D’un rivage de l’écriture l’Autre ?
Entretien avec Jean-Michel Devésa, professeur des universités à Limoges et écrivain
Hommes & Migrations : La recherche sur la production littéraire sur l’exil et les migrations est-elle ancienne en France ? Constitue-t-elle un domaine de recherche constitué comme, peut-être, l’histoire de l’immigration ? Quels sont aujourd’hui les modèles théoriques opératoires ?

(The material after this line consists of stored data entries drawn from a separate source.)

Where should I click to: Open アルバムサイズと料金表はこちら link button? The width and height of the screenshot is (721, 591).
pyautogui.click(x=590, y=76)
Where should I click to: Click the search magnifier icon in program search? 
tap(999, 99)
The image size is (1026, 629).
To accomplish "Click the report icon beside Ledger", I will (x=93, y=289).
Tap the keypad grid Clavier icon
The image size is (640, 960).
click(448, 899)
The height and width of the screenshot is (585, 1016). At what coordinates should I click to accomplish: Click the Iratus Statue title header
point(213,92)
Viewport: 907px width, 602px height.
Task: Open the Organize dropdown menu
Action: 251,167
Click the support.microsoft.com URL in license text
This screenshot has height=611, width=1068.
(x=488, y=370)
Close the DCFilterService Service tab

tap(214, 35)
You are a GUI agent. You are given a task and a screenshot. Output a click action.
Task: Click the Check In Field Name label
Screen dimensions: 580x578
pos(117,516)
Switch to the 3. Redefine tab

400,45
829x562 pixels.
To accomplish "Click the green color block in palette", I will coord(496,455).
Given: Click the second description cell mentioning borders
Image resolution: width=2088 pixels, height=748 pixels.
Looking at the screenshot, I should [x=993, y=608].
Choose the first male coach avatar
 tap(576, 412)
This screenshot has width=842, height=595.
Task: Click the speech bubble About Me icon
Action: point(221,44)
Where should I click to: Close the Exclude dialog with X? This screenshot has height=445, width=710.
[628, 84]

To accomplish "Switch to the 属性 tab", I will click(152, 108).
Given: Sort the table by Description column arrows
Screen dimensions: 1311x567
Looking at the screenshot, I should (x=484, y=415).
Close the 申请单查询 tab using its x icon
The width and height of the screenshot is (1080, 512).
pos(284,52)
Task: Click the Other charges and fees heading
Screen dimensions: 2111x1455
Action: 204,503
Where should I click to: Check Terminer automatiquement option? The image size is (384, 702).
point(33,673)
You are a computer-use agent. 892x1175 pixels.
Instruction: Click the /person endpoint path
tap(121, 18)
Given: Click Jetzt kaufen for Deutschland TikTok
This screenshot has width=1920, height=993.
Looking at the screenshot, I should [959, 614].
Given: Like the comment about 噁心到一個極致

Jean-Michel Devésa : Je vais tenter, comme vous m’y invitez, d’examiner, peut-être de radiographier, le domaine d’étude et de recherche auquel je participe, celui de l’appréhension des littératures française et en français contemporaines. J’appuie mes propos et mes analyses sur la prise en compte de ce qui, désormais, met en mouvement une masse considérable de personnes, des familles, mais souvent de jeunes gens, fréquemment des adolescents et des mineurs, notamment en provenance d’Afrique (Somalie, Soudan, Tchad, Nigeria, Côte d’Ivoire, Mali, Niger, Comores, etc.), du Moyen-Orient (Syrie, Irak, Kurdistan, etc.) et d’Asie centrale (Iran, Afghanistan, etc.), lesquels sont prêts à tout risquer, y compris leur existence, pour rejoindre l’Europe, la plupart du temps par ses rives méridionales. Non qu’ils espèrent y trouver une vie meilleure que celle qu’ils ont, mais bien parce qu’ils jugent que c’est seulement là, et plus du tout « chez eux », qu’ils auront une chance de ne pas (dé)périr, qu’ils auront simplement la possibilité de survivre.